### [YOUR INSTRUCTIONS]
From the entries below, list each line with "computer".

[Stored data entries]
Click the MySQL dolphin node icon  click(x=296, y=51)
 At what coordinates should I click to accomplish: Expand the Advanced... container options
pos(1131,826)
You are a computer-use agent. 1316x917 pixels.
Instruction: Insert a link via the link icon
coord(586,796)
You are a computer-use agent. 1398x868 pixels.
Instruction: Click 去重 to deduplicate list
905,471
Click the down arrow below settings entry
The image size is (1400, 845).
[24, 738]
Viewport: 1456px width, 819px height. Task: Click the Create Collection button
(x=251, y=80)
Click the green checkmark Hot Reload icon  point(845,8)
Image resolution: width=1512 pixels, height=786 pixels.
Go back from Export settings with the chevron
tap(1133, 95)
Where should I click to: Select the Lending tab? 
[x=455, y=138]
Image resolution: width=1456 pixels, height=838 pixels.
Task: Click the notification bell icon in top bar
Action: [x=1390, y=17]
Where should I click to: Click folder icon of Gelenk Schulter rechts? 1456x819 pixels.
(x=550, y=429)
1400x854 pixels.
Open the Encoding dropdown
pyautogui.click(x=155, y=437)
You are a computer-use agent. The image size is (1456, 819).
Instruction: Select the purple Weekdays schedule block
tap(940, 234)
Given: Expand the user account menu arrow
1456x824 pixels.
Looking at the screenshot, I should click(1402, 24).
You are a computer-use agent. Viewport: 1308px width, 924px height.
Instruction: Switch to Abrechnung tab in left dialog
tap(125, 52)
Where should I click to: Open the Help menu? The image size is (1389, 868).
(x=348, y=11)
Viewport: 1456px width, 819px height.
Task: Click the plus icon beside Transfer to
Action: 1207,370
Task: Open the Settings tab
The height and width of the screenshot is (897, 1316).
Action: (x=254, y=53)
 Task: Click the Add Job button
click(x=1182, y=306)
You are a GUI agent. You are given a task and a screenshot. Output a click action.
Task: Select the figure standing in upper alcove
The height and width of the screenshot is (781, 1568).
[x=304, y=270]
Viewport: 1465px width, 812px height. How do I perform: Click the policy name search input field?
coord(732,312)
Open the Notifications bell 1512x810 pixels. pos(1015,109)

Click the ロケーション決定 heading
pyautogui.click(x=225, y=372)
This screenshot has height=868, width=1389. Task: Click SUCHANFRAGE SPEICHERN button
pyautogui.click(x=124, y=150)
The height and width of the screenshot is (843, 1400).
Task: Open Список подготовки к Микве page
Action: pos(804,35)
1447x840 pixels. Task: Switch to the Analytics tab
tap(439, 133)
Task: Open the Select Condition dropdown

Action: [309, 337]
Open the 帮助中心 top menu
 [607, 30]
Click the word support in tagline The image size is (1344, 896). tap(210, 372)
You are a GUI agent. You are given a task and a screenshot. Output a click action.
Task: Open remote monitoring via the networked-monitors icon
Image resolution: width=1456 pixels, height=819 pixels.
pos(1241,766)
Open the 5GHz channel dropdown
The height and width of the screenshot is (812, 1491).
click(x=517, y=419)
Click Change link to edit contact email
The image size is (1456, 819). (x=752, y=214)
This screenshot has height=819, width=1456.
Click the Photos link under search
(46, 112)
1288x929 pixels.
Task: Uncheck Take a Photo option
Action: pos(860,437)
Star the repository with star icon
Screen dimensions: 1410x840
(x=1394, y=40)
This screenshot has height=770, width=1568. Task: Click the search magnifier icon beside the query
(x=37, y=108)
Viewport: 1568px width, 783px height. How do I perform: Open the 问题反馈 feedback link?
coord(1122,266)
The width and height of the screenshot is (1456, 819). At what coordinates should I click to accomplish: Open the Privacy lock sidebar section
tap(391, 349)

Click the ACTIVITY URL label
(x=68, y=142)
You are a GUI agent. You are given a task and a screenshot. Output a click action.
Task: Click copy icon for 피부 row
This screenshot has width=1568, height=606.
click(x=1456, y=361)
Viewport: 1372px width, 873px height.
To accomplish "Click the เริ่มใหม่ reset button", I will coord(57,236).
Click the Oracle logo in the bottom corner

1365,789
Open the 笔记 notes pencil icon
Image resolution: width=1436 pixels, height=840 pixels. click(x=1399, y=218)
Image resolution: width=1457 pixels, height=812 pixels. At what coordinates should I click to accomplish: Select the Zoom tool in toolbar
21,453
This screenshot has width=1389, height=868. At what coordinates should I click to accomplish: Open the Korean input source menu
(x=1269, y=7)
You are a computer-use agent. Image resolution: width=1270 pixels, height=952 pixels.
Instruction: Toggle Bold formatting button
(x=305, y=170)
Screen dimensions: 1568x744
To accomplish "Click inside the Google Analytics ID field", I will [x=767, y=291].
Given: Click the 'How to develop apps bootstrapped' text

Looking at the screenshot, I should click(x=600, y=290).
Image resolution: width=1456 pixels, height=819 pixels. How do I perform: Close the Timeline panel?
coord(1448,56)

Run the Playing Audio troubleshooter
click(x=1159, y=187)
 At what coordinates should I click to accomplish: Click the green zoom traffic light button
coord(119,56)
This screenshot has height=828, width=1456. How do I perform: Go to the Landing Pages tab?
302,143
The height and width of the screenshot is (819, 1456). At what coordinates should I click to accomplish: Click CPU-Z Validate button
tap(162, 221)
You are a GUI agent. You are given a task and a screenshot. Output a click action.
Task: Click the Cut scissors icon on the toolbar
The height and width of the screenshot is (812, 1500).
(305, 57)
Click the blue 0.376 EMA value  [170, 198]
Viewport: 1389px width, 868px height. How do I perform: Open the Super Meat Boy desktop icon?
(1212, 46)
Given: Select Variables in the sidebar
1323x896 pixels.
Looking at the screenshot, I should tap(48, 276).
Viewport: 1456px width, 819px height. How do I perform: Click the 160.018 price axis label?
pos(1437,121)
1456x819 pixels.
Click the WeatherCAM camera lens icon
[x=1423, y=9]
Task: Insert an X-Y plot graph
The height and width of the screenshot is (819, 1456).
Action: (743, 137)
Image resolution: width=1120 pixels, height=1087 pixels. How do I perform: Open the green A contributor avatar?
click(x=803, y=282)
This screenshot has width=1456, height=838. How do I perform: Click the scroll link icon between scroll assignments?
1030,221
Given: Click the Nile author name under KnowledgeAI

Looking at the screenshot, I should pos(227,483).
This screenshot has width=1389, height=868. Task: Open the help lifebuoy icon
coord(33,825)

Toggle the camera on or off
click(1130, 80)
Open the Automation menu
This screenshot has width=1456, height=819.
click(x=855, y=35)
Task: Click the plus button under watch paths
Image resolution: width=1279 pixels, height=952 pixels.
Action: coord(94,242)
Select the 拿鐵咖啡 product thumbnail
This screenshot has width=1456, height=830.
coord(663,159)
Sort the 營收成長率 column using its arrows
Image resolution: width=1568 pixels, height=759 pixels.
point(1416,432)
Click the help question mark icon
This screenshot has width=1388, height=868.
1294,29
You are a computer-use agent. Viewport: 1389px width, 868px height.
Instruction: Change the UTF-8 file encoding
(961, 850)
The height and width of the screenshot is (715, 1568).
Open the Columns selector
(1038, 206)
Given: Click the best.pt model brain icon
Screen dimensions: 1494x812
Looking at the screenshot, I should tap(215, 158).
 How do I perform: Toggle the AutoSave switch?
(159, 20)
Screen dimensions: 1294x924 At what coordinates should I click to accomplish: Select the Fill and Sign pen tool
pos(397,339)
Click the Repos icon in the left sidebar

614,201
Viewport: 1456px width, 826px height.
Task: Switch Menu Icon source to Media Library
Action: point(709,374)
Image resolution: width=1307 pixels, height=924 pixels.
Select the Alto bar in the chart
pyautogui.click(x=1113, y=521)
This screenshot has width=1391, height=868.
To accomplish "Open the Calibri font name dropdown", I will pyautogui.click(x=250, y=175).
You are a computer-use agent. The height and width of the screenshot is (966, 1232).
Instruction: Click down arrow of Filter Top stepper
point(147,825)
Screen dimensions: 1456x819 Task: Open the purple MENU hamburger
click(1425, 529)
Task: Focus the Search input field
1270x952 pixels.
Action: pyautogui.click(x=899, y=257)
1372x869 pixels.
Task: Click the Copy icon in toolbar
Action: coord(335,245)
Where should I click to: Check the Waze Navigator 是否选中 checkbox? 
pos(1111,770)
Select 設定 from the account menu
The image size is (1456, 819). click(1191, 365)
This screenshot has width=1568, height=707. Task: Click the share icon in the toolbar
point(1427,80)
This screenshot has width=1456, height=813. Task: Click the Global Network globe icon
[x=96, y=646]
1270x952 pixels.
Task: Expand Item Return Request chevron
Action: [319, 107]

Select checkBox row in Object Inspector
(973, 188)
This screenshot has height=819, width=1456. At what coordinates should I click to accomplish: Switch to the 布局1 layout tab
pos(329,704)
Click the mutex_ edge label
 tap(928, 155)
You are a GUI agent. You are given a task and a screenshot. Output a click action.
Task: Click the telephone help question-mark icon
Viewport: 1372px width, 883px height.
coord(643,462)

### [WRITTEN REPLY]
You are a computer-use agent. 1316x917 pixels.
You are a computer-use agent. 1398x868 pixels.
You are a computer-use agent. The image size is (1456, 819).
You are a computer-use agent. Viewport: 1308px width, 924px height.
You are a computer-use agent. Image resolution: width=1270 pixels, height=952 pixels.
You are a computer-use agent. Viewport: 1389px width, 868px height.
You are a computer-use agent. The height and width of the screenshot is (966, 1232).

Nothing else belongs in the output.